Hope i made sense... and were right!
;)
Not exactly. I think you all get confused if you go on like this.
First, dont' mix up pointers and references. They are used for the same purposes mostly, but there are fundamental differences.
1. References are always constant, you can't change a reference to point to something else, also a reference allways points to something, whereas a pointer can point to 0. (which means it's a null pointer)
2. References name access their contents, not their pointer value. ie i=5 changes the objects that i is pointing towards. Pointers need you to dereference to access their contents, using * dereferencing operator.
Second a constant reference is pointing to a non-mutable object, that is the compiler has to watch out to not change the contents of the reference.

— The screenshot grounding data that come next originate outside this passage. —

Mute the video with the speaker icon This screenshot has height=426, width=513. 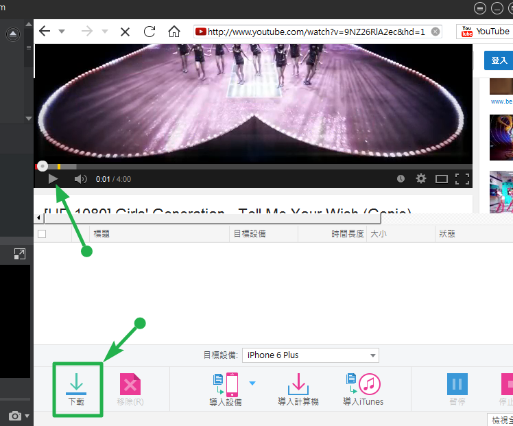click(80, 179)
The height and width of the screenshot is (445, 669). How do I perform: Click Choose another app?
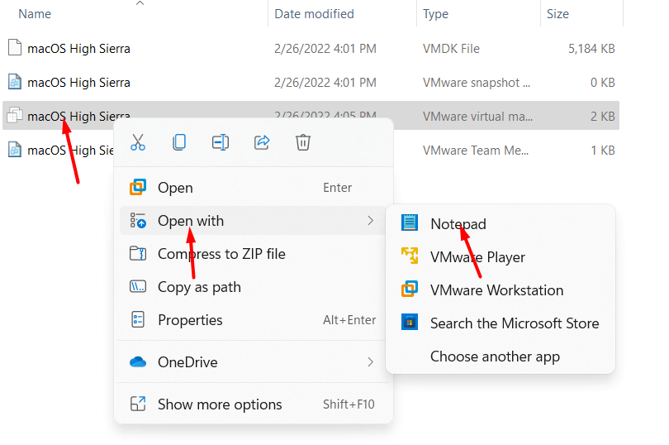coord(495,356)
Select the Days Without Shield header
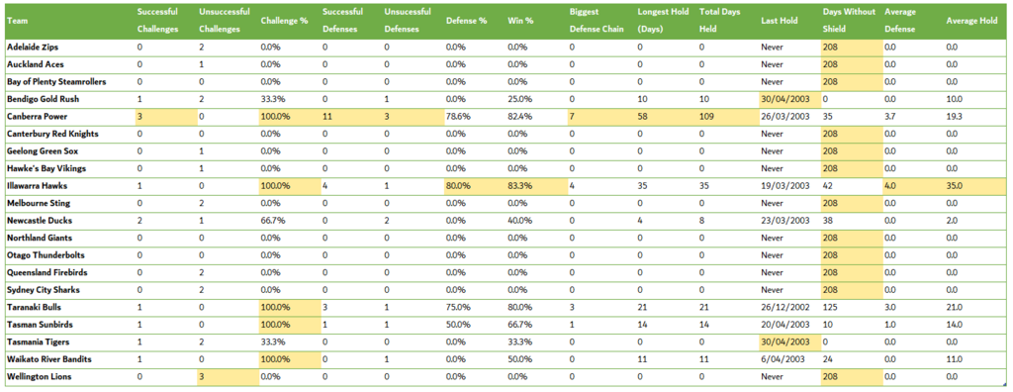1013x392 pixels. pyautogui.click(x=852, y=21)
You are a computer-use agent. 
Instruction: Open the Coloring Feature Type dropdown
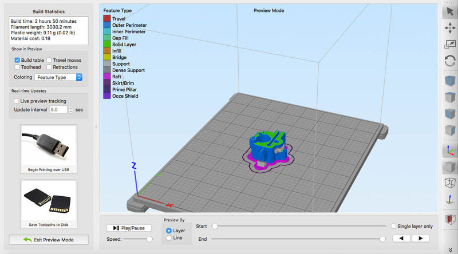(59, 77)
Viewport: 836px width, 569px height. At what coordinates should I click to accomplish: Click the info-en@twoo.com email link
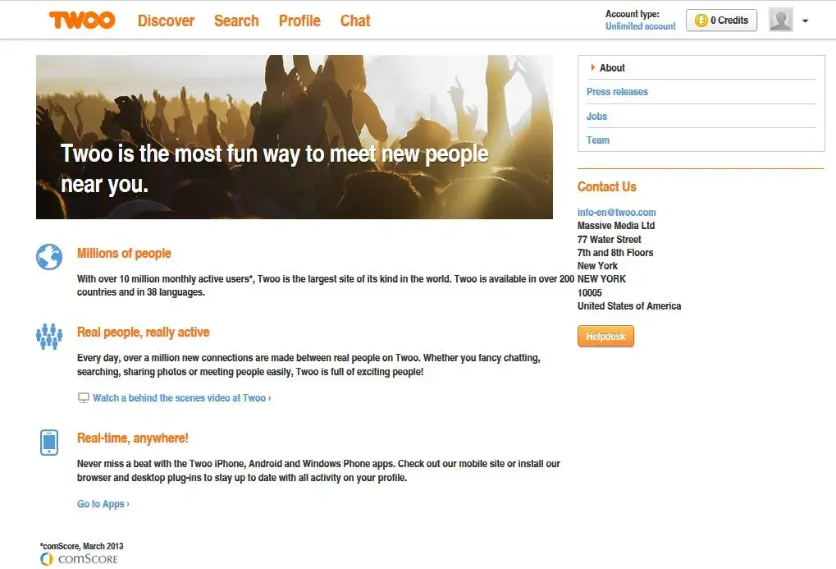pos(616,213)
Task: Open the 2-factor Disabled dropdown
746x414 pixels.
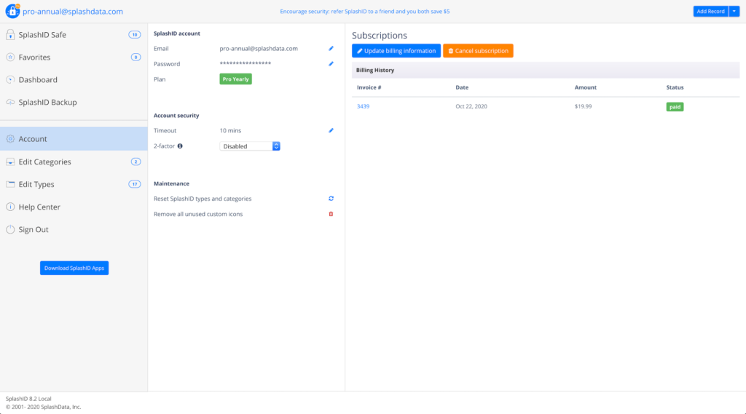Action: pyautogui.click(x=250, y=146)
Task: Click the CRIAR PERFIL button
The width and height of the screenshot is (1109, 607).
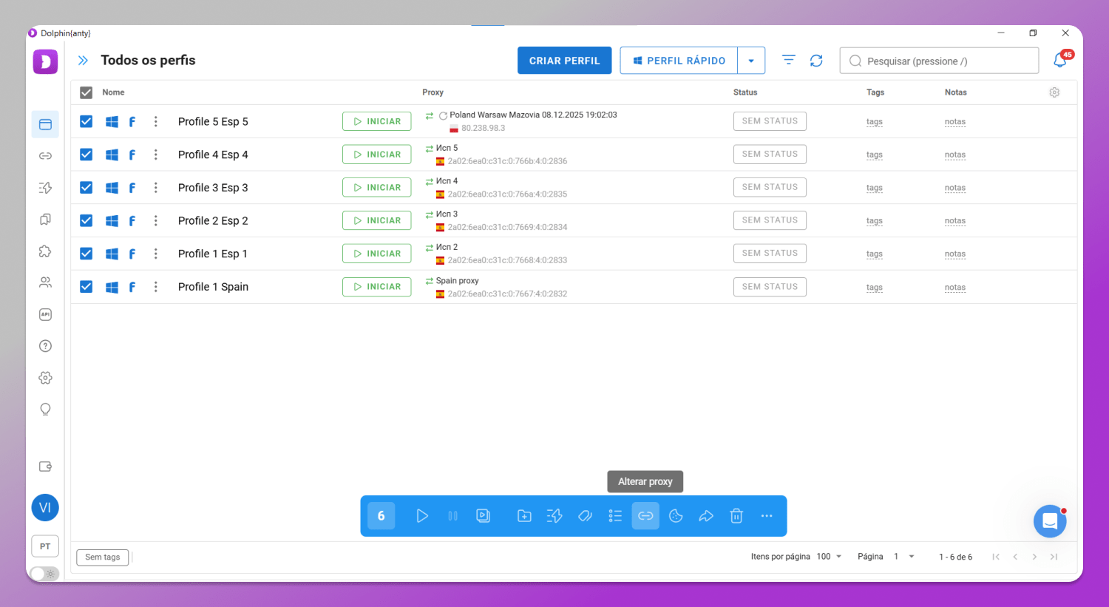Action: 564,60
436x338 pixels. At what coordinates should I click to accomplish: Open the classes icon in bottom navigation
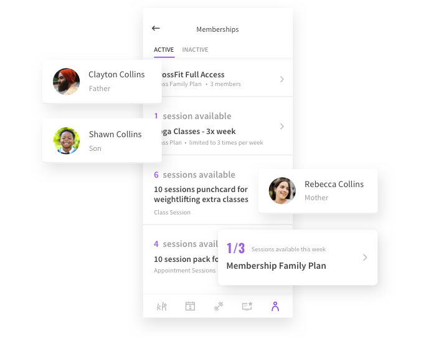click(x=161, y=307)
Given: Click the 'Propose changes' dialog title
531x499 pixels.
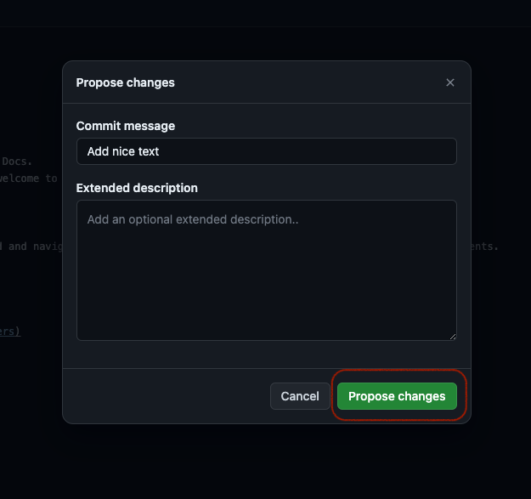Looking at the screenshot, I should (x=126, y=82).
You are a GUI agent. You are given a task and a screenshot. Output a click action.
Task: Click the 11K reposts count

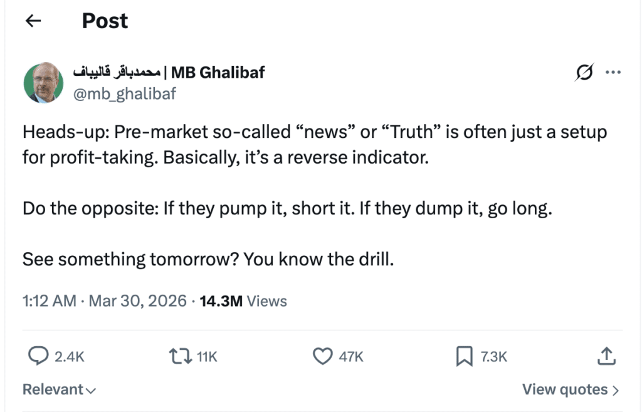coord(207,357)
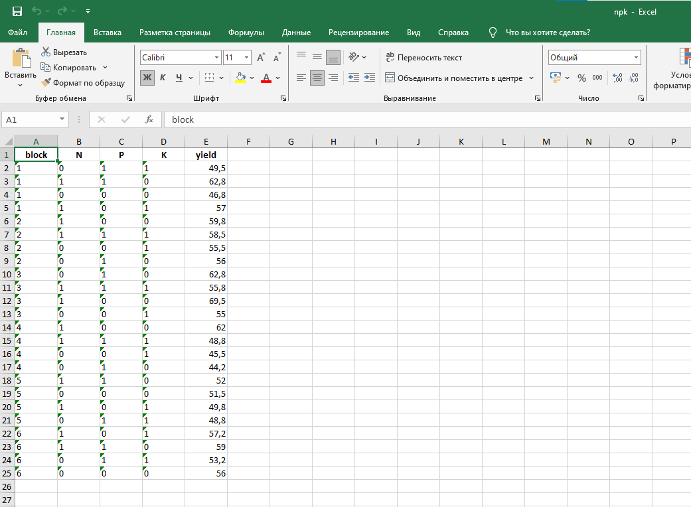Toggle center horizontal alignment
Viewport: 691px width, 507px height.
click(x=317, y=78)
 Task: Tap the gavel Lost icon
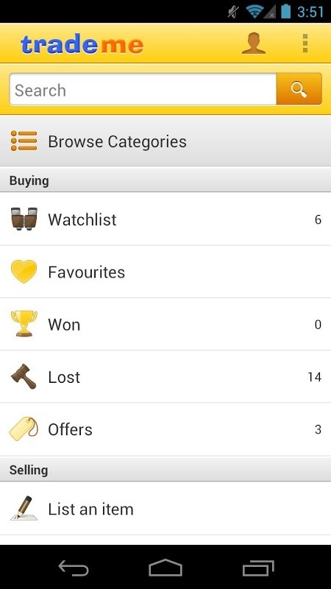click(x=24, y=376)
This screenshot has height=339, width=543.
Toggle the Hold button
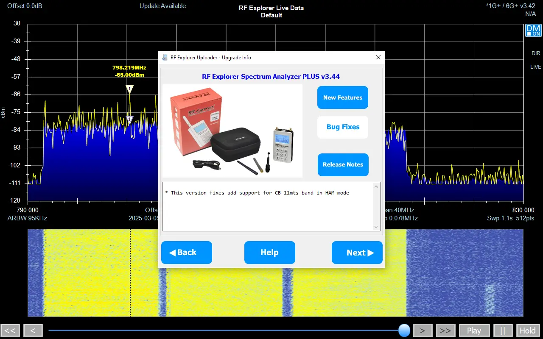click(x=527, y=331)
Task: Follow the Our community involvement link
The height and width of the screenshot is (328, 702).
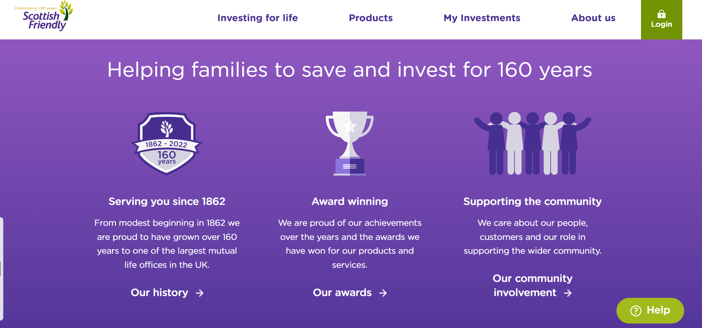Action: (532, 285)
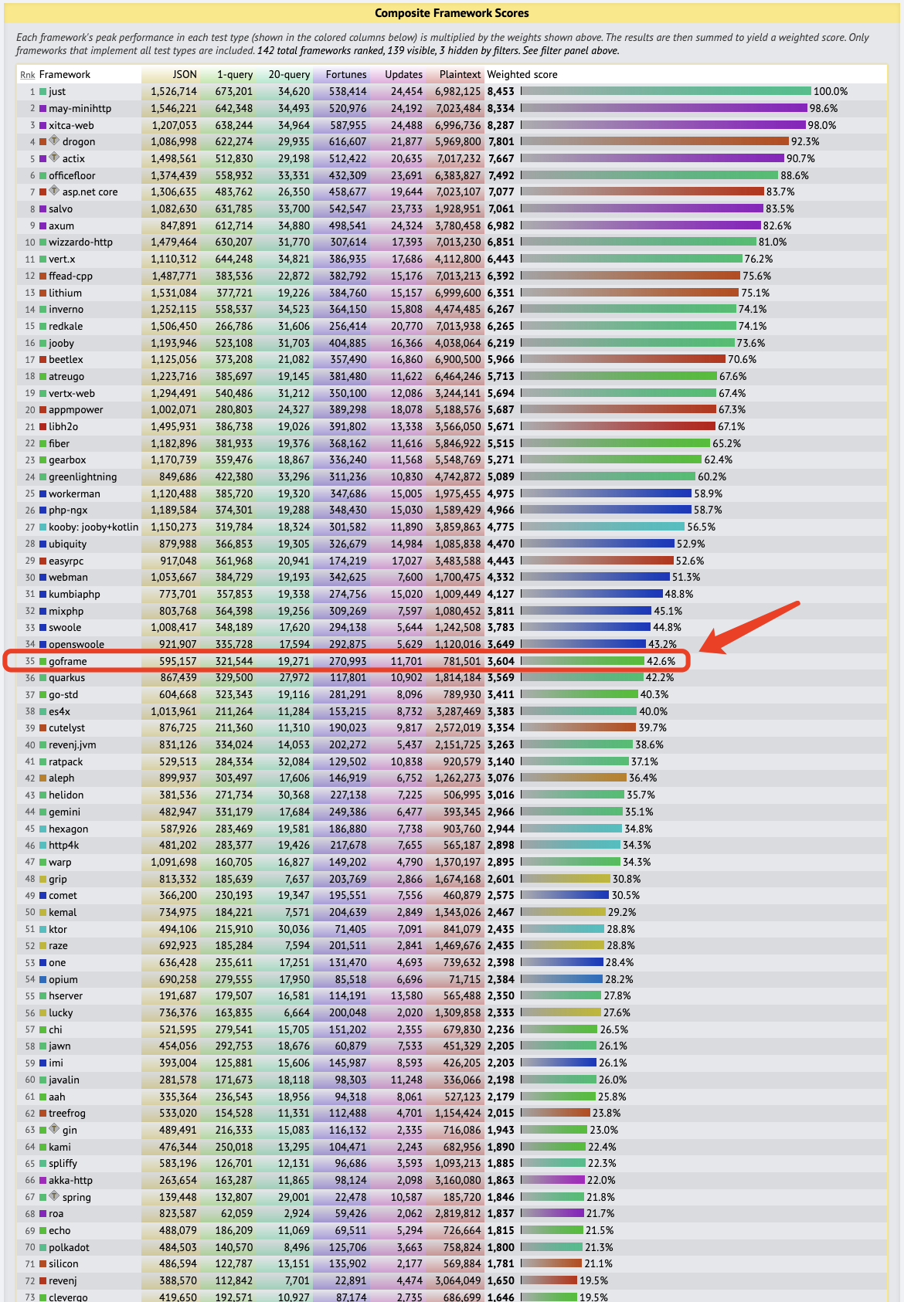
Task: Select the 1-query column header
Action: click(234, 75)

Passing a constant reference is an agreement for the function that it won't change the object passed. This way you eliminate lots of debugging time if there's something wrong with the function. If the type of which object you passed constant has functions, they are able to change the value on the object, so therefore you can declare a function constant by putting const after the declaration of the functions parentesis. The function therefore can only call const functions on the constant reference.
& operator is the addressof (refer) operator, you can use it to pass a object as a pointer, not reference, because & will return a pointer to the object you referer.